According to a new U.S. Census Bureau report, the millennial generation has been reversing some of the social trends that were true of previous generations. For example about one-third of all millennials still live with their parents. They also apparently rely on them financially as well. The millennial generation is also postponing marriage, having children later, and buying homes later. Instead, they are pursuing education and various job opportunities.
Many of these reversed trends have taken place recently. In 2005, only 25 percent of those between the ages of 18 and 34 lived with their parents. Today, that number is 34 percent. To put this in perspective, more people in that age group live with their parents (22.9 million), than live with a spouse (19.9 million).
Education is one reason for this remarkable change. Young women are much more likely to attain a college degree than just a few decades ago. They are also much more likely to have a full-time job. By contrast, young men are slightly less likely to be employed than in the recent past.
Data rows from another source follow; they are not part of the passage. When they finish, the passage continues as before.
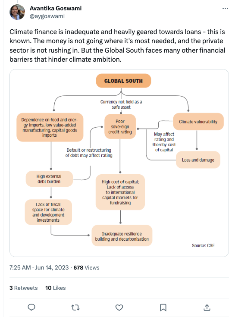Click the 7:25 AM Jun 14, 2023 timestamp

click(x=39, y=268)
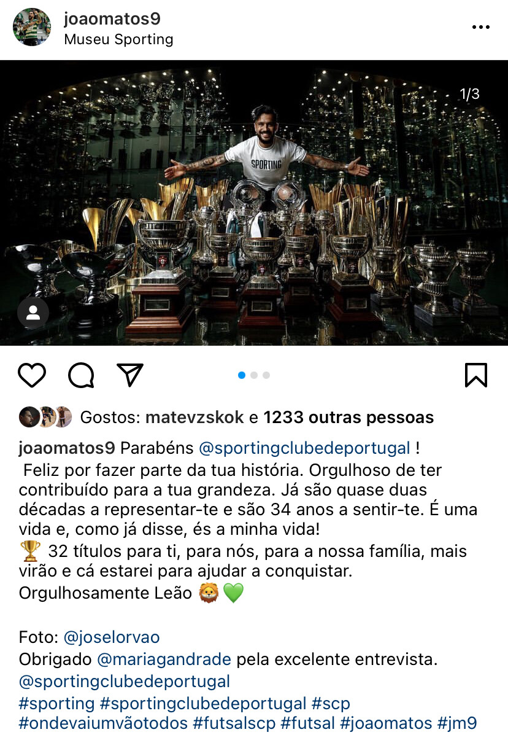View the trophy photo full-size
The width and height of the screenshot is (508, 743).
(254, 203)
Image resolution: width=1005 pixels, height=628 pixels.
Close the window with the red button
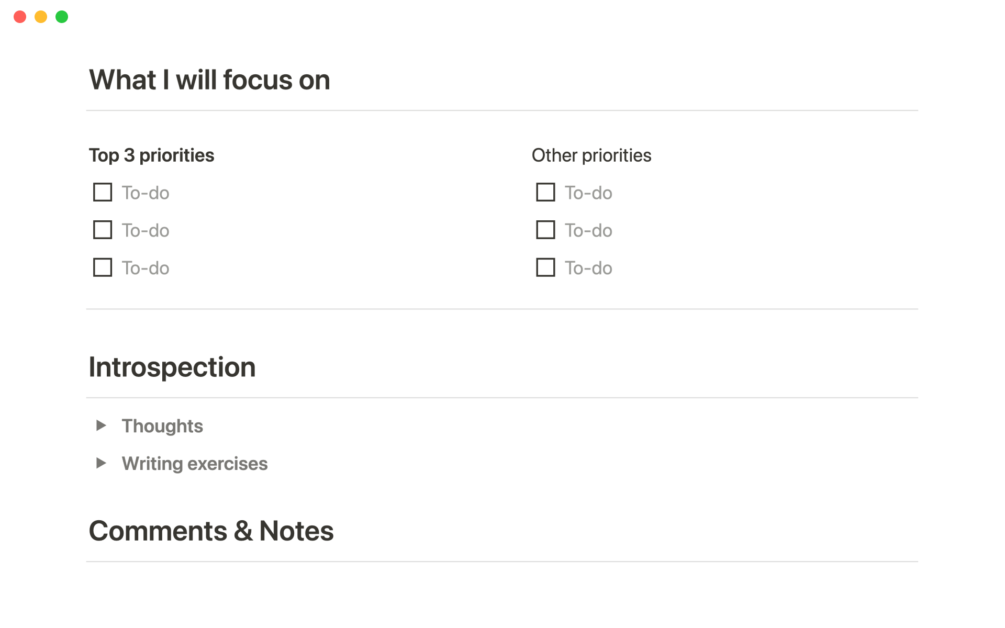20,17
Another study done by the firm, Age Wave, in partnership with Merrill Lynch uncovered how much parents were financially helping their adult children. When Mom and Dad give their adult children $100 here and $200 there, it adds up. The average amount given is $6,800 annually. Some financial counselors suggest that parents reconsider this and instead shore up their own retirement nest eggs.
Millennials are also marrying later in life. In 1976, 85 percent of women and 75 percent of men had been married by age 29. Today, only 46 percent of women and 32 percent of men say they were married before they turned 30. Instead, many more are living together. Cohabitation has grown 12-fold over the last 40 years.
These trends show how the millennial generation is changing the world around us.